# PROBLEM:
What you should output is the data below, unchanged in every character.

[DATASET EXCERPTS — start]

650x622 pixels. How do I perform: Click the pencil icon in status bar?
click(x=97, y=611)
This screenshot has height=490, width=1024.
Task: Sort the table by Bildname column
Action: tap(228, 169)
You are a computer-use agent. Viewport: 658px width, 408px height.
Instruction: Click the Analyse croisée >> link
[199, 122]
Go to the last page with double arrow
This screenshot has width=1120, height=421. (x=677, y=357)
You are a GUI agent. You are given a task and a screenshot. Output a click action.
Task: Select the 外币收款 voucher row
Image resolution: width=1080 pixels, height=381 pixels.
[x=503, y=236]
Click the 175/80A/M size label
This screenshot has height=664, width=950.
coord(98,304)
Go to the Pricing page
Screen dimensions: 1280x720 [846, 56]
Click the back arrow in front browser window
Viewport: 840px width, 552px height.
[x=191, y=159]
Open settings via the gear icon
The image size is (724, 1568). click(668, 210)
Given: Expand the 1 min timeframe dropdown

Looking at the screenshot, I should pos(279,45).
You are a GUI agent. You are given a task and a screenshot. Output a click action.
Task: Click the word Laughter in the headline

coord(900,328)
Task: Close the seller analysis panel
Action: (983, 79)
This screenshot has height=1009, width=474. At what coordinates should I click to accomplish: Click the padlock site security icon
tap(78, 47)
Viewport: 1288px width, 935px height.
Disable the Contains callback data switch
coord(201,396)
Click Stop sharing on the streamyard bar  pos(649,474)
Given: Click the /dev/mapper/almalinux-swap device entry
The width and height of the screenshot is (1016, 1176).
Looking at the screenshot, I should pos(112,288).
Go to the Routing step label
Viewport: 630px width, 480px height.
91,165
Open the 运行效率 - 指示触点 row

[DATASET EXCERPTS — finish]

# YOUR RESPONSE:
650x622 pixels. How do I perform: Click the pencil icon in status bar?
click(x=97, y=611)
This screenshot has height=490, width=1024.
Task: Sort the table by Bildname column
Action: tap(228, 169)
You are a computer-use agent. Viewport: 658px width, 408px height.
Instruction: Click the Analyse croisée >> link
[199, 122]
Go to the last page with double arrow
This screenshot has width=1120, height=421. (x=677, y=357)
You are a GUI agent. You are given a task and a screenshot. Output a click action.
Task: Select the 外币收款 voucher row
Image resolution: width=1080 pixels, height=381 pixels.
[x=503, y=236]
Click the 175/80A/M size label
This screenshot has height=664, width=950.
coord(98,304)
Go to the Pricing page
Screen dimensions: 1280x720 [846, 56]
Click the back arrow in front browser window
Viewport: 840px width, 552px height.
[x=191, y=159]
Open settings via the gear icon
The image size is (724, 1568). click(668, 210)
Given: Expand the 1 min timeframe dropdown

Looking at the screenshot, I should pos(279,45).
You are a GUI agent. You are given a task and a screenshot. Output a click action.
Task: Click the word Laughter in the headline

coord(900,328)
Task: Close the seller analysis panel
Action: (983, 79)
This screenshot has height=1009, width=474. At what coordinates should I click to accomplish: Click the padlock site security icon
tap(78, 47)
Viewport: 1288px width, 935px height.
Disable the Contains callback data switch
coord(201,396)
Click Stop sharing on the streamyard bar  pos(649,474)
Given: Click the /dev/mapper/almalinux-swap device entry
The width and height of the screenshot is (1016, 1176).
Looking at the screenshot, I should pos(112,288).
Go to the Routing step label
Viewport: 630px width, 480px height.
91,165
Open the 运行效率 - 指示触点 row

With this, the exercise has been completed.